## Problem requirements
Could you please write out each line of the records exactly, minus the pictures?

## Data records
───
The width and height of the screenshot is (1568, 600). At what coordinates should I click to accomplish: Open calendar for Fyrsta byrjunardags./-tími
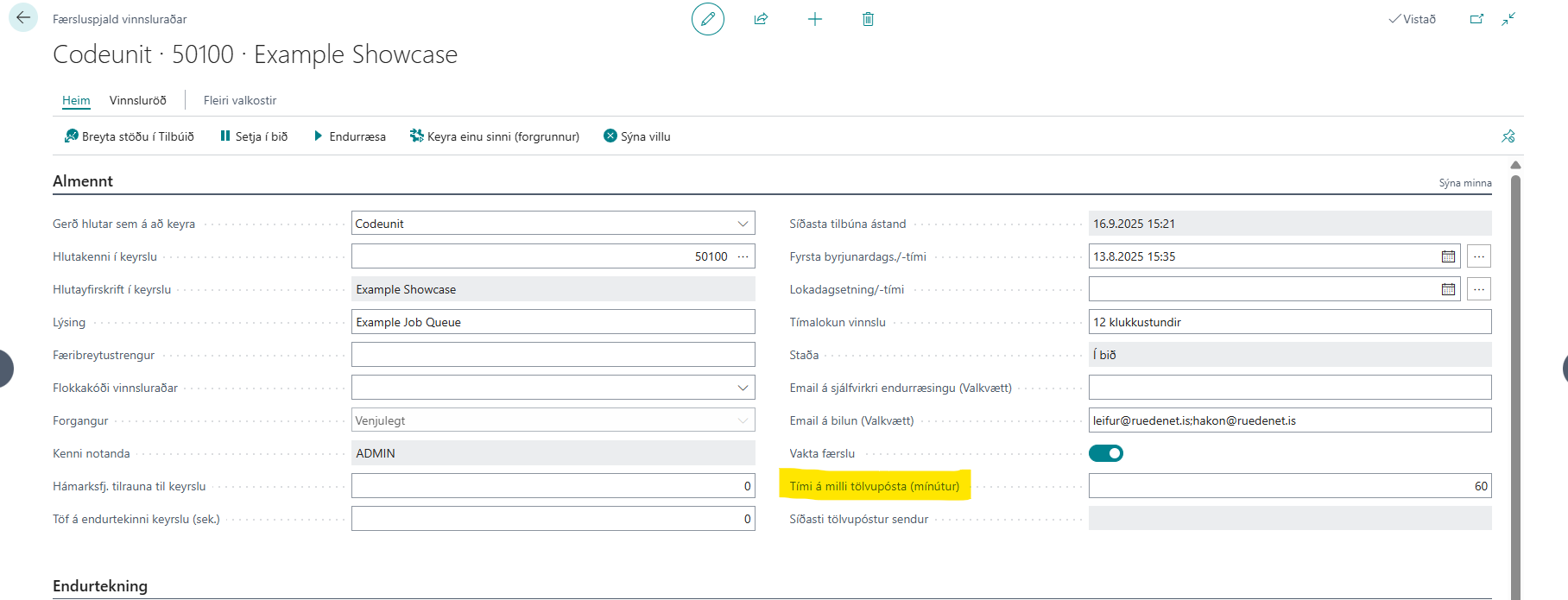(x=1448, y=256)
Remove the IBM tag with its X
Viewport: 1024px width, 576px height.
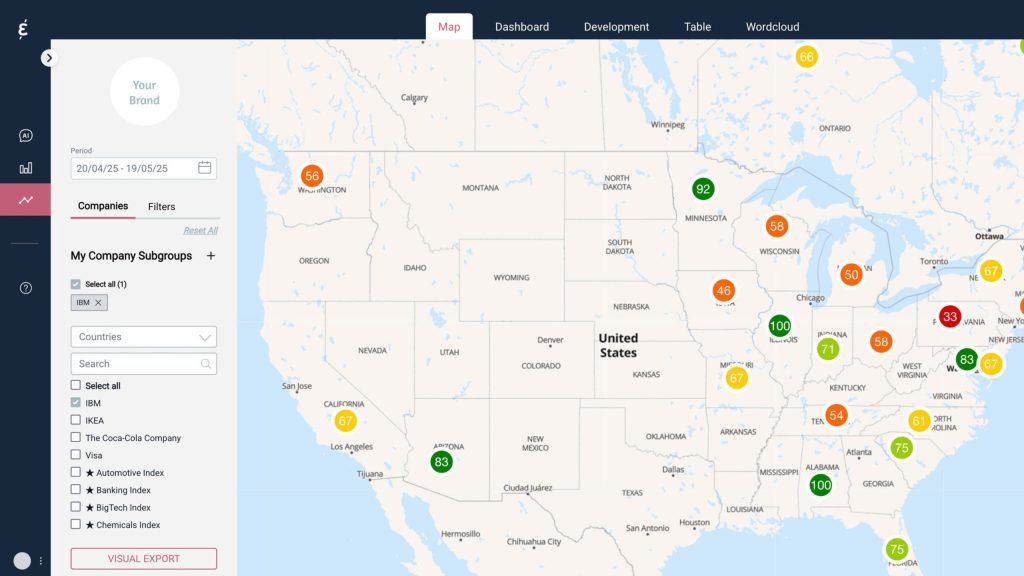(x=98, y=302)
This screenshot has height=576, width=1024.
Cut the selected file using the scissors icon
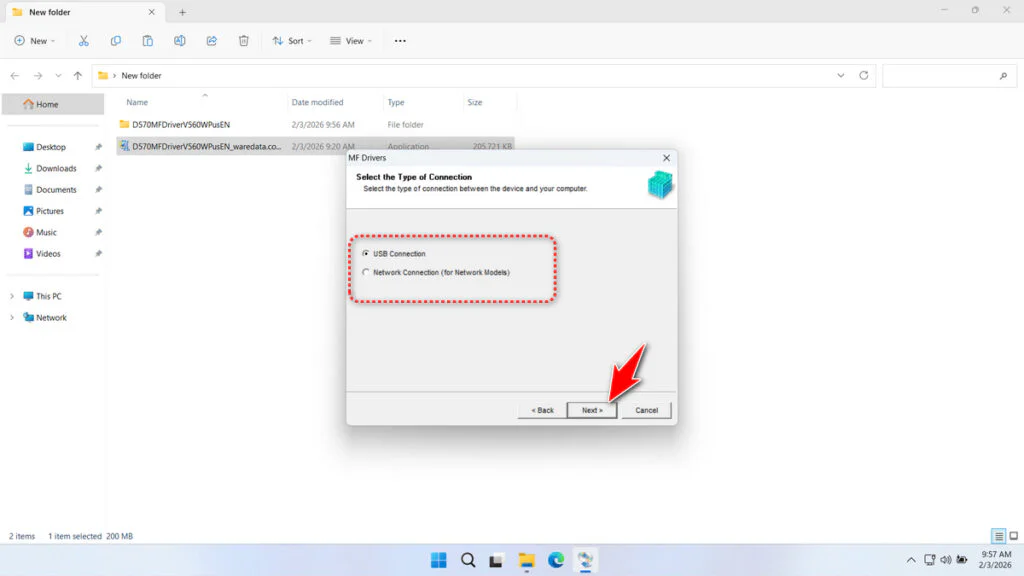click(84, 40)
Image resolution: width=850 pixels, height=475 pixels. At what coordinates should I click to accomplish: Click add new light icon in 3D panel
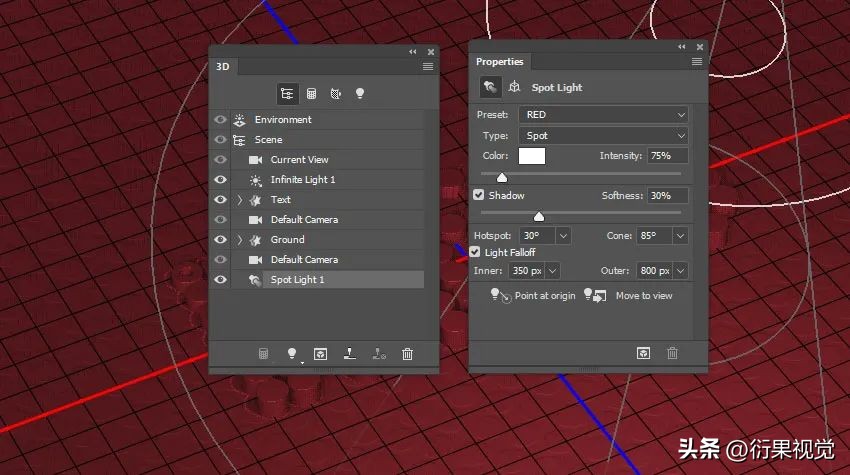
───
## Solution for this problem
The width and height of the screenshot is (1568, 600). At what coordinates should I click to accomplish: Open calendar for Fyrsta byrjunardags./-tími
(x=1448, y=256)
Remove the IBM tag with its X
Viewport: 1024px width, 576px height.
(x=98, y=302)
This screenshot has height=576, width=1024.
Cut the selected file using the scissors icon
click(84, 40)
Image resolution: width=850 pixels, height=475 pixels. At what coordinates should I click to accomplish: Click add new light icon in 3D panel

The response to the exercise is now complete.